SOURCE EXTRACT
◇ ◇ ◇ ◇ ◇

The family story is that she named me. My parents were sure I was going to be a boy and had my name all picked out,4 realizing only when the event was days away that they didn’t even have a possibility for a girl. Diana, meanwhile, had heard a recording of someone saying the line “Judy, Judy, Judy”5 and walked around the house babbling “Judy, Judy, Judy” to the point where it was driving our mother batty and she finally exploded: “That’s it. If it’s a girl, she’ll be Judy.”

In so many ways, we were so different. She was the responsible first-born.6 I was the “how-much-trouble-can-we-get-into” second child. She took after the blond haired blue eyed side of the family. I was dark haired and dark eyed. She loved egg yolks but not egg whites. I’d eat egg whites and not yolks.7

Nobody could mistake which side of the room we shared for the first 16 years of my life was whose. You could have eaten off the floor on Diana’s side. You couldn’t see the floor on my side. I don’t think she ever missed a day of school unless she was horribly ill. I made a game out of seeing how many days I could skip without being held back a year. She went off into the U.S. Air Force as soon as she turned 18. I wouldn’t have lasted an hour in an environment where I was expected to follow orders.

She went west, to California, after the service. I stayed east. She rode motorcycles. I could occasionally be compelled to ride a bike. She climbed rocks and mountains. I photographed them from a convenient overlook. She moved back east, back near family in Virginia. I stayed in New Jersey.

Diana 1949-2025

As much as our lives drifted apart, we found ways to bring them back together, particularly as we got older. She came with me to Europe, to the Caribbean, even on an Alaska cruise sponsored by the Federation of Genealogical Societies. She told me about the students she served at the University of Virginia. I told her about mine at Rutgers Law School. Both of us without kids of our own, we shared every Christmas we could for more than 20 years. We shared a constant stream of photos of our cats — her beloved calicos, first Cassandra and in more recent years Katlyn, my tabbies and later the rascally Ragdolls.

The pandemic broke some of our patterns, but forged new ones. Joined by our younger sister Kacy, we started doing sisters’ trips: Harper’s Ferry, West Virginia. Assateague and Chincoteague, Virginia. Longwood Gardens, Pennsylvania. And my move three years ago to Virginia made getting together easier. We did birthdays together and hit a number of the area wineries. Instead of going somewhere to spend Christmas together, she came to my home.

◇ ◇ ◇ ◇ ◇

GIVEN DATA
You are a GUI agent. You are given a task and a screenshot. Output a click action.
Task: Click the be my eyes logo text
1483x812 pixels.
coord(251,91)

◇ ◇ ◇ ◇ ◇

TASK ITEM
In the piece about Diana, what did she join as soon as she turned 18?

SOLUTION FOR THIS PROBLEM
The U.S. Air Force.